Personal information
- Full name: Terence John Ingersoll
- Date of birth: 18 August 1934
- Date of death: 29 September 2020 (aged 86)
- Original team(s): Western Suburbs
- Height: 188 cm (6 ft 2 in)
- Weight: 88 kg (194 lb)

Playing career^{1}
- Years: Club / Games (Goals)
- 1957–1958: Hawthorn / 17 (36)
- ^{1} Playing statistics correct to the end of 1958.

= Terry Ingersoll =

Australian rules footballer (1934–2020)

Terence John Ingersoll (18 August 1934 – 29 September 2020) was an Australian rules footballer who played with Hawthorn in the Victorian Football League (VFL).

==Career==
Ingersoll, a full-forward, had a prolific season for Western Suburbs in 1956, breaking the NSW Australian Football Association record for most goals in a year. He kicked 101 goals in the home and away season, which included 15 and 17 goal hauls in successive weeks, against Balmain and St George respectively.

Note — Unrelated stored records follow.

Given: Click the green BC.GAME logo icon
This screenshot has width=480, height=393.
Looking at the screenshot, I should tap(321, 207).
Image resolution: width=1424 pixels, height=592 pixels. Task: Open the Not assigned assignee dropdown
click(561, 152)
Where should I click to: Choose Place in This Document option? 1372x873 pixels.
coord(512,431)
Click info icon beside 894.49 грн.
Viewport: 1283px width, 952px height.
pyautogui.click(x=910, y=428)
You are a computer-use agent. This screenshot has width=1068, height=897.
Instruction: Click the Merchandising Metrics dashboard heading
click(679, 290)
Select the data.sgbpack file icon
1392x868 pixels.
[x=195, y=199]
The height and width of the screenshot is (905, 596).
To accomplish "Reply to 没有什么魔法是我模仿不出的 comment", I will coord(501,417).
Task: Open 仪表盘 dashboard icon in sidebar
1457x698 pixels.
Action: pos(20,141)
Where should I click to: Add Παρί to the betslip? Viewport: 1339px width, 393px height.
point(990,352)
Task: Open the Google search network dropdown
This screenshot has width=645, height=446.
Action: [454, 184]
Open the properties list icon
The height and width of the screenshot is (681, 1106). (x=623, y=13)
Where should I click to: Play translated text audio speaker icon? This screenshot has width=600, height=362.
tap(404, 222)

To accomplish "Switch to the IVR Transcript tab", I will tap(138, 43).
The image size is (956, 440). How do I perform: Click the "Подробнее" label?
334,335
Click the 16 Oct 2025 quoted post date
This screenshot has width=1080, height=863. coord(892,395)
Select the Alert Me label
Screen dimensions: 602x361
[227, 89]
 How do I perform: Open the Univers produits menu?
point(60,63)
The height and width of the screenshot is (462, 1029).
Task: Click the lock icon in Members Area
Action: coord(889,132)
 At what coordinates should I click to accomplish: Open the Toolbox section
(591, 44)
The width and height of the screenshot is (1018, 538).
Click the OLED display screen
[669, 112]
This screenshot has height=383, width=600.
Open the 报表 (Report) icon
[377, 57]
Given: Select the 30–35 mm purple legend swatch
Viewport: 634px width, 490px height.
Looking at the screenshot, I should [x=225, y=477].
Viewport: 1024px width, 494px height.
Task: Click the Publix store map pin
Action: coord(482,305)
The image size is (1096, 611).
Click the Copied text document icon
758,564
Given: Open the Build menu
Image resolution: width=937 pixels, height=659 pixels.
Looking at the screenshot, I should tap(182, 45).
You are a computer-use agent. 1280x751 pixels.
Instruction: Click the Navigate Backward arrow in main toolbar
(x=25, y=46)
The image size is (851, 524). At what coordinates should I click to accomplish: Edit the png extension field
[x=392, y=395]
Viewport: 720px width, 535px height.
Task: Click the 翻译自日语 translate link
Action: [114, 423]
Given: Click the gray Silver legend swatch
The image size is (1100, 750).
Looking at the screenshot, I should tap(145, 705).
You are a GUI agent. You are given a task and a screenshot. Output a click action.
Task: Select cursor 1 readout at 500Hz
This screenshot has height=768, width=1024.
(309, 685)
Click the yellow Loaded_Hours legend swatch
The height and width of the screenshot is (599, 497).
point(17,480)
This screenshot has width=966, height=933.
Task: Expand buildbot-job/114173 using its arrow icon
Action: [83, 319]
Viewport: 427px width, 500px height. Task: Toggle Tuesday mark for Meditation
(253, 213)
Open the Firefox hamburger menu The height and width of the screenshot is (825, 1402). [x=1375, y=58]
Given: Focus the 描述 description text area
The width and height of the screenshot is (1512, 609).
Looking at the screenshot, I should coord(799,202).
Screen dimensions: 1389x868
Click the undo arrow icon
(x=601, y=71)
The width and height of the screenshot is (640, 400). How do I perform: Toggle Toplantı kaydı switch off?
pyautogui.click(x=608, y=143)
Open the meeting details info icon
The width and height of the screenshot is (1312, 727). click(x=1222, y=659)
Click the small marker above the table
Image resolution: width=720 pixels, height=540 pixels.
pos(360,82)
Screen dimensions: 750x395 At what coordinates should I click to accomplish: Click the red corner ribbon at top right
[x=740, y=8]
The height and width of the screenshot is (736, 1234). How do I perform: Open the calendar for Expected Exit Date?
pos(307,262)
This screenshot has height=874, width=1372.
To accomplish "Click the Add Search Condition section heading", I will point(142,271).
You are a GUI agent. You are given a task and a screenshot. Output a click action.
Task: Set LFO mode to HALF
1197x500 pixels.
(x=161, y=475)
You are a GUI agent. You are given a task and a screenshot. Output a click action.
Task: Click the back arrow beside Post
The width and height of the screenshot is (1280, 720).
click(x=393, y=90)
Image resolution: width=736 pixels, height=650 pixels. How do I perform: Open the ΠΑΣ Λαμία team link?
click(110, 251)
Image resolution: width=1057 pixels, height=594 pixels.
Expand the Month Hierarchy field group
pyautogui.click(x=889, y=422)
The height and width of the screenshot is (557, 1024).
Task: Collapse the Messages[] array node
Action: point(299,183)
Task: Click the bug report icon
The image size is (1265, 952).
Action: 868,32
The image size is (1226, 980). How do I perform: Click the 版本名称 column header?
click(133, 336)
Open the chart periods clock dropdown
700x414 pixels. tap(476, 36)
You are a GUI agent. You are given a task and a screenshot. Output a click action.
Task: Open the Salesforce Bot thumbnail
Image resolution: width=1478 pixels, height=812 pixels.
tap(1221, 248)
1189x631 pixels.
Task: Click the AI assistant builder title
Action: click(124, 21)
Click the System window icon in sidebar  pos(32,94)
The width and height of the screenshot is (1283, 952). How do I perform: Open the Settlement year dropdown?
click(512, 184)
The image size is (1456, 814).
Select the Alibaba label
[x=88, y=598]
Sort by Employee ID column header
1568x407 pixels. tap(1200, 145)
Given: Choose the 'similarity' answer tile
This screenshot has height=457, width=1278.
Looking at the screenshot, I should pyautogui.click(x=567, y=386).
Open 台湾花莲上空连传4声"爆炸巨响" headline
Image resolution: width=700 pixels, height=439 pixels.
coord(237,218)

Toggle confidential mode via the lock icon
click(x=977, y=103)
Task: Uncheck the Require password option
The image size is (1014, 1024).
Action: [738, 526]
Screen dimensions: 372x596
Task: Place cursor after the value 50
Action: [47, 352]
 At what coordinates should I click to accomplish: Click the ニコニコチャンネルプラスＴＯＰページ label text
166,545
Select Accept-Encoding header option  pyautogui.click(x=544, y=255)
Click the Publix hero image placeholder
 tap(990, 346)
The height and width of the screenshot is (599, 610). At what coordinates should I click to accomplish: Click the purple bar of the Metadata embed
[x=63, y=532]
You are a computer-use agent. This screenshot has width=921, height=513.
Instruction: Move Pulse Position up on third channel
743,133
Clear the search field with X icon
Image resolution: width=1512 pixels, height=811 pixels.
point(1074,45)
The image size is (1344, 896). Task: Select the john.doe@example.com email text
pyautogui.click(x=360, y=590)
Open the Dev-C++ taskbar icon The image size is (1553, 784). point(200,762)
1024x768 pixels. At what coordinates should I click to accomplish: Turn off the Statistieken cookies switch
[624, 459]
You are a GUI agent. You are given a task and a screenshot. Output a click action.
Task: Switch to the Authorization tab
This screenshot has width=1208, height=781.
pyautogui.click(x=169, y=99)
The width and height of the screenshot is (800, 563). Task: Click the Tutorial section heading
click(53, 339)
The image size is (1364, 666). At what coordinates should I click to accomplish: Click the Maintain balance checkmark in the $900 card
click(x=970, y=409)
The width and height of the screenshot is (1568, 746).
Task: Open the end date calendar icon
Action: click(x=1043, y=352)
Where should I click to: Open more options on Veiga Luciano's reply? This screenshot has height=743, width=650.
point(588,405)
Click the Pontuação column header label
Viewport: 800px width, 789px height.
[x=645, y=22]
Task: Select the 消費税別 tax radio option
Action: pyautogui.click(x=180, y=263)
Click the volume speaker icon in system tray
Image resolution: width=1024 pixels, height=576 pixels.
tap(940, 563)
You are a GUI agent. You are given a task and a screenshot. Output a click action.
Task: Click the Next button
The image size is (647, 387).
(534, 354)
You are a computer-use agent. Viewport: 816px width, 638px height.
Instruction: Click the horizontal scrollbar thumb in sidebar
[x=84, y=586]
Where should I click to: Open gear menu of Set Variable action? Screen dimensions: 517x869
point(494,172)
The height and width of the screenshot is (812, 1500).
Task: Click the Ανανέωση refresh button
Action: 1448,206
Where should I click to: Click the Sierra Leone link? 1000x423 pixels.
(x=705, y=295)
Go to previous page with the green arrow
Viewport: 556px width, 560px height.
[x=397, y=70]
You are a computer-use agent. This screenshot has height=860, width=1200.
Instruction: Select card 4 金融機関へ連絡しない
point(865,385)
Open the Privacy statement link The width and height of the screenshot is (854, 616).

He wrote his name into the record books again at Hawthorn, when he kicked a club record five goals on debut, in the opening round of the season, against Carlton at Princes Park. By the end of the season he had kicked 33 goals, topping Hawthorn's goal-kicking and winning their "Best First Year Player" award. He struggled for form in 1958 and was confined to the reserves for much of the year, before a family illness caused him to return to Sydney.